EDIT2: hcidump, from right after unplugging, using sixpair.c first, until the lights (and the messages) stop: http://omploader.org/vb2F3

----------

## sugar

hey

I was thinking about this the other day. I hear there's a windows driver for the controller. I don't know if it's bluetooth or just usb. Also, YDL for the ps3 must come with a driver that would enable the controller. It might also be open source. Have you thought about getting a copy of that and compiling it for x86? I doubt it will work, but it might get the ball rolling??

----------

## pdw_hu

Well I haven't tried Bluetooth with it yet, but if i just plug into an USB slot it detects it:

usb 4-1.1: new full speed USB device using uhci_hcd and address 5

usb 4-1.1: configuration #1 chosen from 1 choice

input: Sony PLAYSTATION(R)3 Controller as /devices/pci0000:00/0000:00:1d.0/usb4/4-1/4-1.1/4-1.1:1.0/input/input8

input: USB HID v1.11 Joystick [Sony PLAYSTATION(R)3 Controller] on usb-0000:00:1d.0-1.1

Do you absolutely need wireless? :)

----------

## Monkeh

 *pdw_hu wrote:*   

> Well I haven't tried Bluetooth with it yet, but if i just plug into an USB slot it detects it:
> 
> usb 4-1.1: new full speed USB device using uhci_hcd and address 5
> 
> usb 4-1.1: configuration #1 chosen from 1 choice
> ...

 

Not all SX features are supported via USB.

----------

## pdw_hu

 *Monkeh wrote:*   

> Not all SX features are supported via USB.

 

For example?

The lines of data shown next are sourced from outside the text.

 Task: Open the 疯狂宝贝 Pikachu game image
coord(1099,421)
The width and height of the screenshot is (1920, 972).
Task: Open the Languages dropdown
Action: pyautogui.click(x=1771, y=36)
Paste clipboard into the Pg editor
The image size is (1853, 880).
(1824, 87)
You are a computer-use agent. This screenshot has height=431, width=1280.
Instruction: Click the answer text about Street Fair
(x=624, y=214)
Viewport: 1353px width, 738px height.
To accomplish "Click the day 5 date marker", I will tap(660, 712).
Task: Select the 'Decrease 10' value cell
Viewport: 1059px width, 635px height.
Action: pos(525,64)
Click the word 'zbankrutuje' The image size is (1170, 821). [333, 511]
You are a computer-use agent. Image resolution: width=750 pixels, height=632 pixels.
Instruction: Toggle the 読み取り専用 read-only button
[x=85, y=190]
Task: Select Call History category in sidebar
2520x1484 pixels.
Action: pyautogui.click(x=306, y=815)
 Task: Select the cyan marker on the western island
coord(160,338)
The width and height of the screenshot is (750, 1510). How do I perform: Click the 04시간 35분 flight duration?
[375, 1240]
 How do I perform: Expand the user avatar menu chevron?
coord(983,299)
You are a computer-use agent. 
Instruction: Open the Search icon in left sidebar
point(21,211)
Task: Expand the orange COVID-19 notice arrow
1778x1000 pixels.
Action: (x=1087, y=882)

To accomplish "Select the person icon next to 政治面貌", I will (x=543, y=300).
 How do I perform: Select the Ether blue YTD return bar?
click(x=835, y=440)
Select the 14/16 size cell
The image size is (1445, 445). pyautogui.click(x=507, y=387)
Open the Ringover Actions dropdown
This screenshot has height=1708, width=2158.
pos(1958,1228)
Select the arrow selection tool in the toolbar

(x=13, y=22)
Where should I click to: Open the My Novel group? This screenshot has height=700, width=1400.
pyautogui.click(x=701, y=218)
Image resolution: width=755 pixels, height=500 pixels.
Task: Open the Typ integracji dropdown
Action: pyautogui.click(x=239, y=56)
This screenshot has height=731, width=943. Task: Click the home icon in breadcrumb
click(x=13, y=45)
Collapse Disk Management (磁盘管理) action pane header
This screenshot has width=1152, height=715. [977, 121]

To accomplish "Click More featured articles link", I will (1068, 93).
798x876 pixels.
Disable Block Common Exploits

I doubt any PC/Emulator games support the motion sensor.

----------

## poly_poly-man

actually, it's all supported on the hidraw interface in USB...

...are you saying that I might be able to get the sensors as joystick axes or something?

Works fine on USB... the whole point is to get it across bluetooth!

YDL found a hack solution: http://www.yellowdog-board.com/viewtopic.php?p=14497 ... ntm the fact that the PS3's hardware is a bit weird...

The problem with that is that in gentoo, hidd doesn't want to start without pulling bluetooth in, then promptly dying. 

Killing bluetooth, then running hidd --nocheck.... recognizes it, and a line in my dmesg says it's now at /class/input/input18 or so (different numbers every time, of course)... unfortunately, nothing makes it register on joyday or hidraw...  :Sad: 

I read there might be a way through either udev or dbus to allow the controller to connect - If I don't care about security, and I just want every hid to connect no problem, is there an easy way to do this?

----------

## poly_poly-man

Okay, more fun...

I unplug it, and out of nowhere (it hadn't done this before), KDE pops up with a thing asking me if I wanted to allow the Playstation 3 Controller... I said yes... big mistake. It became only an input device (no joystick or hidraw interface), meaning that the left thumb stick became my mouse (the cursor got stuck, twitching in the middle of the screen - moving my mouse brought it back there), and hitting any button crashed the X server (there goes my kvm...).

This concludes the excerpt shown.